Selecting the Number of Profiles in Conventional LPA
Commonly used criteria (entropy reduction statistic, AIC, BIC, bootstrap likelihood ratio test) led to contradictory conclusions about the correct number of latent profiles in our sample. The entropy reduction statistic became worse (i.e., decreased) as the number of profiles increased (Figure 4a), falling to low levels (around 0.7) for models with more than 4 profiles. This suggested that the correct number of profiles is small. However, AIC, BIC, and the bootstrap likelihood test led to the opposite conclusion. AIC and BIC improved as the number of profiles increased (Figure 4b, note that AIC and BIC are reverse coded, i.e. multiplied by –1, so larger values are better), showing that adding more profiles improved model fit. Similarly, the bootstrap likelihood ratio test reported a statistically significant improvement in model fit (p < 0.01) with each profile added up to 16 profiles.

Figure 4
Comparisons of conventional LPA models with differing numbers of profiles (all variables are coded so that larger means better). Where applicable, a dashed horizontal line indicates the corresponding value from DPM-LPA.
Comparing Conventional LPA and DPM-LPA: Entropy Reduction Statistic
DPM-LPA had a better entropy reduction statistic than any conventional LPA model (Figure 4a). In other words, DPM-LPA was more confident than conventional LPA in its classification of participants into latent profiles. This may be due to the relative distinctiveness of DPM-LPA’s profiles, as described above.
Comparing Conventional LPA and DPM-LPA: Profile Distinctiveness (Mahalanobis Distance)

*Your goal*.
Reproduce the section of the latent profile analysis text word for word, starting at "Comparing Conventional LPA and DPM-LPA: Entropy" and ending at "Distinctiveness (Mahalanobis Distance)".

*Stored rows*.
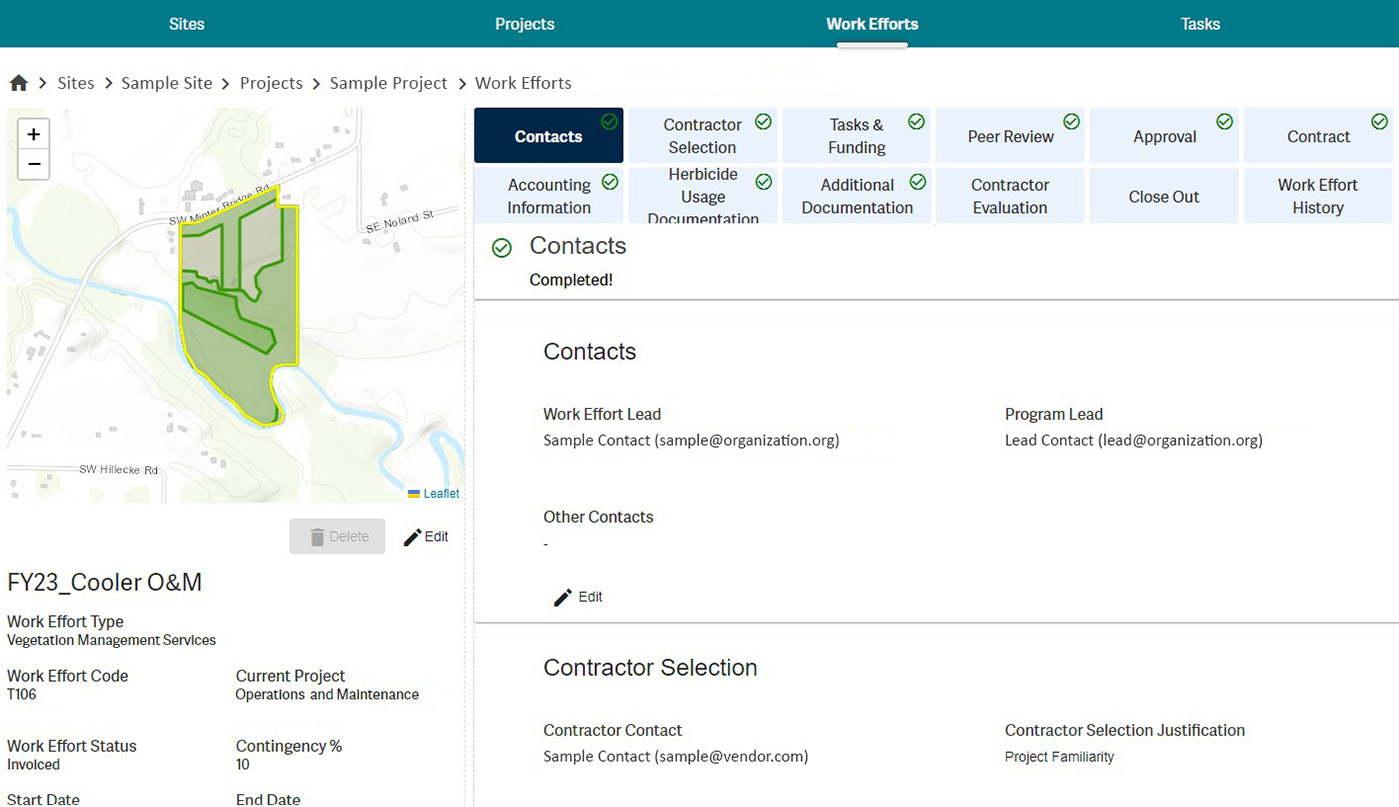Screen dimensions: 1399x807
Task: Open the Contractor Selection step tab
Action: pos(702,136)
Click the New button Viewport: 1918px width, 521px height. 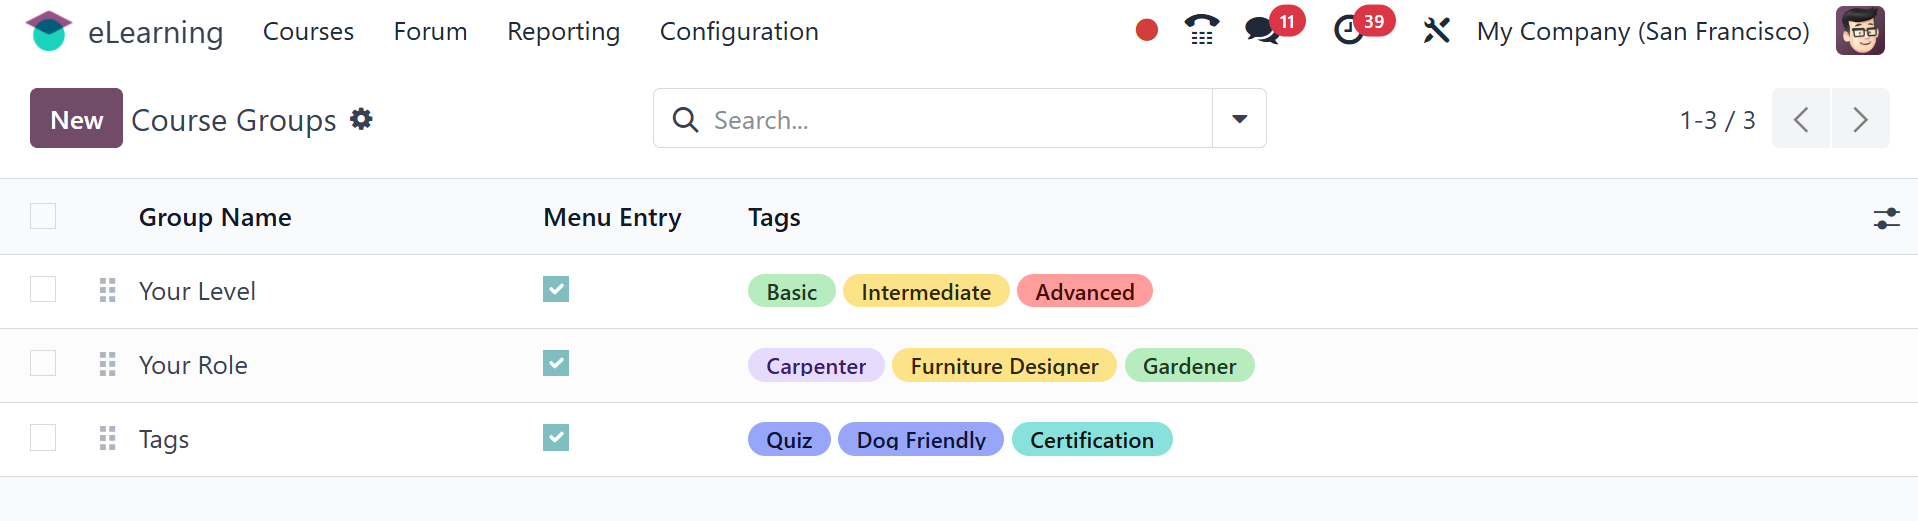pos(76,119)
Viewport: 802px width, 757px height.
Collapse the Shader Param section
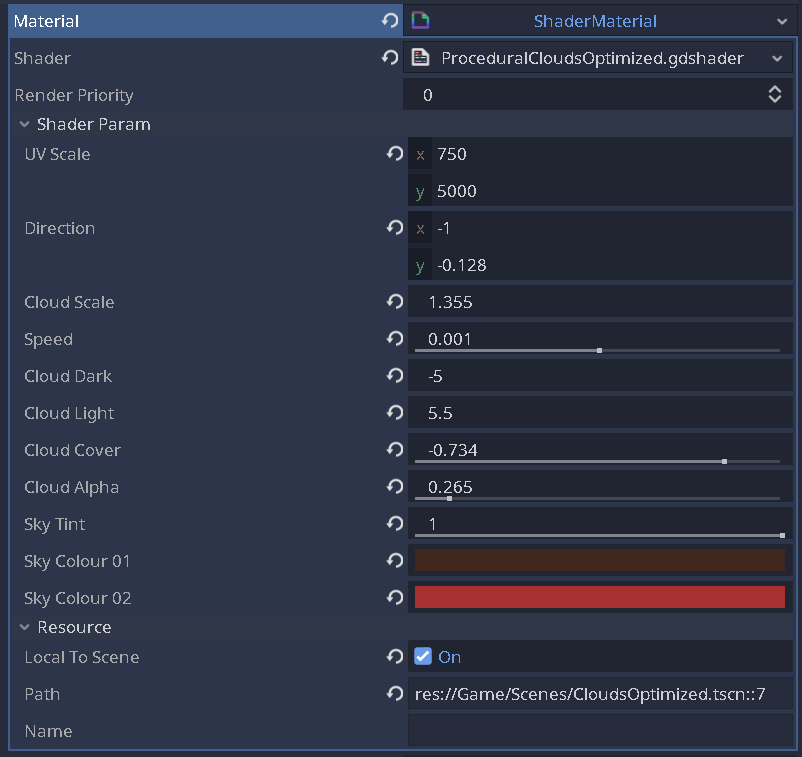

*Reply*.
Comparing Conventional LPA and DPM-LPA: Entropy Reduction Statistic
DPM-LPA had a better entropy reduction statistic than any conventional LPA model (Figure 4a). In other words, DPM-LPA was more confident than conventional LPA in its classification of participants into latent profiles. This may be due to the relative distinctiveness of DPM-LPA’s profiles, as described above.
Comparing Conventional LPA and DPM-LPA: Profile Distinctiveness (Mahalanobis Distance)